Es wird ein nahtloser Übergang. Susann Kießler ist glücklich, dass sich ihre Ängste ins Nichts auflösten. Auch wenn mancher heute noch sagt: Wir gehen zu Frau Reiser. Kein Nachteil für die junge Inhaberin. Die von zwei Mitarbeiterinnen unterstützt wird. Und von der Oma, die manchmal aufpasst auf Susann Kießlers Söhne, zwei und vier Jahre jung.

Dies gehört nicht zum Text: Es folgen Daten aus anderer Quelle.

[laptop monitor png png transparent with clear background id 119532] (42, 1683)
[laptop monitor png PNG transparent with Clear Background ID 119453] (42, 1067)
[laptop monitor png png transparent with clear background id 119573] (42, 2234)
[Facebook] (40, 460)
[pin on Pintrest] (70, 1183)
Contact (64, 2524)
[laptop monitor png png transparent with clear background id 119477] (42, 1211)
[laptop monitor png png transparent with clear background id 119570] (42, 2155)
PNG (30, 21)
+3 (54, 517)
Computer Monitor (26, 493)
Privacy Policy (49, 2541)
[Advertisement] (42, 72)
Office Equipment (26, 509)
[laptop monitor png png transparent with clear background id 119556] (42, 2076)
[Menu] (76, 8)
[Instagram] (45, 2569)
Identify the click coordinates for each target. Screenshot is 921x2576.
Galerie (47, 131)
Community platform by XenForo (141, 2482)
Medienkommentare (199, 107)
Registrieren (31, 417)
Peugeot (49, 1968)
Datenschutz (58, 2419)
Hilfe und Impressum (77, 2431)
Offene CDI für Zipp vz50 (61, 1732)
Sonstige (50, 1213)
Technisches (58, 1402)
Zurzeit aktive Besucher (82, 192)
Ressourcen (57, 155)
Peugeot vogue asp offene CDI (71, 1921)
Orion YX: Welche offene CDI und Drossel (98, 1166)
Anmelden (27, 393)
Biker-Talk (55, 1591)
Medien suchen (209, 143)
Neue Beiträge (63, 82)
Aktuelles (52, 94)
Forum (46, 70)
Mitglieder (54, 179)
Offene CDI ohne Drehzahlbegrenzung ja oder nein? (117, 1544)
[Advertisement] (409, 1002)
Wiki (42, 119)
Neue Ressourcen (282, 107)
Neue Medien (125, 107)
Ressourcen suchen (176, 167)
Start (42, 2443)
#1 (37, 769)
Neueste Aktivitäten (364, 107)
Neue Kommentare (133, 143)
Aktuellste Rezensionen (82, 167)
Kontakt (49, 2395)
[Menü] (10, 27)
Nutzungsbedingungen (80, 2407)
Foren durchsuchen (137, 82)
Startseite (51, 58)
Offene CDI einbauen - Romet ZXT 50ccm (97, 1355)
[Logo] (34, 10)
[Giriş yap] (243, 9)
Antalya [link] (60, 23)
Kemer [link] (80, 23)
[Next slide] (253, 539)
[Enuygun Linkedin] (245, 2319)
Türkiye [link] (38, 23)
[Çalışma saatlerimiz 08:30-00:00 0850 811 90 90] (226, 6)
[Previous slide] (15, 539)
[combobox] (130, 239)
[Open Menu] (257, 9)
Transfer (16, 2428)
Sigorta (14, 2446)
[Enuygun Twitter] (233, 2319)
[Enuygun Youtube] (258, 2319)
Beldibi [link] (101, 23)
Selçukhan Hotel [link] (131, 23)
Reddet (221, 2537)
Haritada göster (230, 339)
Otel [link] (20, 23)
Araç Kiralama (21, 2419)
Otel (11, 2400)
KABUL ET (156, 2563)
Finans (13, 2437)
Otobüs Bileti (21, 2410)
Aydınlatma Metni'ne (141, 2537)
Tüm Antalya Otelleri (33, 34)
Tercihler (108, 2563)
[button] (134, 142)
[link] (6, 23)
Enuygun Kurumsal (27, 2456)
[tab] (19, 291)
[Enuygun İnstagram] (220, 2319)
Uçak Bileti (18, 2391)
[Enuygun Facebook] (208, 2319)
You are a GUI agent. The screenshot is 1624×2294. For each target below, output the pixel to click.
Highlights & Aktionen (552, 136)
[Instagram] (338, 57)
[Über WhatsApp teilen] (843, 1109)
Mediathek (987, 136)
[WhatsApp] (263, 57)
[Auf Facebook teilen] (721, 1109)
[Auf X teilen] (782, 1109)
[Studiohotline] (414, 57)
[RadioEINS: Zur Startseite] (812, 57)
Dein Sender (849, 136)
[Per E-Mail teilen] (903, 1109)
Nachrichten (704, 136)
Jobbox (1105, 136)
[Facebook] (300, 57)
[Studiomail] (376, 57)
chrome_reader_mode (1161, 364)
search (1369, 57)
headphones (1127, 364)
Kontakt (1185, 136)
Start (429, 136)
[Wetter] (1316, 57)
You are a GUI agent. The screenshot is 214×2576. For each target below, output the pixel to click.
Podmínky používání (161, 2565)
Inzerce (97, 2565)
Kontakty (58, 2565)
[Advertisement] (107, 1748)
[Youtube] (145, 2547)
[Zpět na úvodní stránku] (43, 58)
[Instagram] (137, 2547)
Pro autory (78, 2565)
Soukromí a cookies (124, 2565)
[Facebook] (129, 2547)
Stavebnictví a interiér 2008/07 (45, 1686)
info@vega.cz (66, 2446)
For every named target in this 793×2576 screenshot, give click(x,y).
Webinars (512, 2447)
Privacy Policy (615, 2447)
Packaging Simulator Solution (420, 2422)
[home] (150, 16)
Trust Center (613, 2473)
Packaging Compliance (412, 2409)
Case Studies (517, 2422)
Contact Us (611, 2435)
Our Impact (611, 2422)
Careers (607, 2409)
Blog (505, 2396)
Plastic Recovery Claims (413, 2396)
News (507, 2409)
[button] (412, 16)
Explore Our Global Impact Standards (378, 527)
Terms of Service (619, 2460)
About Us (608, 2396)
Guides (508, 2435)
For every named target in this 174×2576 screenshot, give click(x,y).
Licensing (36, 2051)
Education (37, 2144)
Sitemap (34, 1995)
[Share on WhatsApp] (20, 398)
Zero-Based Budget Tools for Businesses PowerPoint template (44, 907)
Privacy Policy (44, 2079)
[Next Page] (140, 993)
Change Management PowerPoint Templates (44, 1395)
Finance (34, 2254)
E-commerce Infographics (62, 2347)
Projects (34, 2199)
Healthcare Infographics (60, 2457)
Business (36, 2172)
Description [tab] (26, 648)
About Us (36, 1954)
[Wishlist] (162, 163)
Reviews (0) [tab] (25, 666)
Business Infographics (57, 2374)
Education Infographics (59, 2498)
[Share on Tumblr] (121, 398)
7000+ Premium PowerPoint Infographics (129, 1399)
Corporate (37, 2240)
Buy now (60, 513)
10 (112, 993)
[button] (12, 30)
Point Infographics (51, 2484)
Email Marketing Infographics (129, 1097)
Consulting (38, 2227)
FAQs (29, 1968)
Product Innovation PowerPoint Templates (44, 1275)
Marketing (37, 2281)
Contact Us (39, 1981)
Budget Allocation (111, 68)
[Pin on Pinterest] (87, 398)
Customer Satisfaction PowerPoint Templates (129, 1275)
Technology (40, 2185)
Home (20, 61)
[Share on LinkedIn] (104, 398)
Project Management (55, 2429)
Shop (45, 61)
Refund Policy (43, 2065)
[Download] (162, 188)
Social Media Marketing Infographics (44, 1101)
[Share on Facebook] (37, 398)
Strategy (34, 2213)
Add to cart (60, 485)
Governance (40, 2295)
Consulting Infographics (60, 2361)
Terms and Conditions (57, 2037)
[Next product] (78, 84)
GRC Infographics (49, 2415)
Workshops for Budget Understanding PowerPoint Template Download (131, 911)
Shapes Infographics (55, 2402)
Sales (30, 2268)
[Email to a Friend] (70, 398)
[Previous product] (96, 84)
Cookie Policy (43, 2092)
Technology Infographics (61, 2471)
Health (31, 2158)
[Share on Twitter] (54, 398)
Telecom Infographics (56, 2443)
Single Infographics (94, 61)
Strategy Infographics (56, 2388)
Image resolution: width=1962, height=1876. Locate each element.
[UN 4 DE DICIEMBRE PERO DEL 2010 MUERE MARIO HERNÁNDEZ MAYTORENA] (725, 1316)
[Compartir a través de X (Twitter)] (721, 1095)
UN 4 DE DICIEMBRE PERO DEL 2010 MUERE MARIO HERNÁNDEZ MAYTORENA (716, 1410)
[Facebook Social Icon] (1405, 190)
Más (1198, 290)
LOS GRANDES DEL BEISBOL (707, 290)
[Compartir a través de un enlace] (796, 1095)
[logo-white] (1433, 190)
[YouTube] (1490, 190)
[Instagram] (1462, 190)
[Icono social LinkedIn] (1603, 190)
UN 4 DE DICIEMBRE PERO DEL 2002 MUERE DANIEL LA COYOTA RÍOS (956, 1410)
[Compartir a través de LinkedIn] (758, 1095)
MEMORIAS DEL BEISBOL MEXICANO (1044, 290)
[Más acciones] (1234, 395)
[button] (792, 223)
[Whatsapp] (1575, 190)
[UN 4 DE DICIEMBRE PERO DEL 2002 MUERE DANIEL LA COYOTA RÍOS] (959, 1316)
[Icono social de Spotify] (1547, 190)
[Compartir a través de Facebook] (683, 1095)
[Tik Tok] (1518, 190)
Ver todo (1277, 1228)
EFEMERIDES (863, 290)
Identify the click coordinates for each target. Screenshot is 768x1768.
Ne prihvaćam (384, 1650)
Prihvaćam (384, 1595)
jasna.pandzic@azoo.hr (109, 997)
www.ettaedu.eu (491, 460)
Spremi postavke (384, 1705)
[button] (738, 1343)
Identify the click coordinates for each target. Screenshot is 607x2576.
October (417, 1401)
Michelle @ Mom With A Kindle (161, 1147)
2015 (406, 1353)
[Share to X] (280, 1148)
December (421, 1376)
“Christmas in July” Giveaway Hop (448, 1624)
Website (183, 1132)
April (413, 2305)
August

Obwohl das Geschäft derzeit recht gut läuft, denkt sie auch über die Zukunft nach. Will immer mal was Neues anbieten, wie jetzt die Kindernachtwäsche, die sie nach Schließung eines Modeladens im Ort ins Sortiment aufgenommen hat. Um zu sehen, ob das auf Dauer ankommt. Wie die verführerischen BHs in der Auslage – ein Blickfang, nicht nur für die Damen.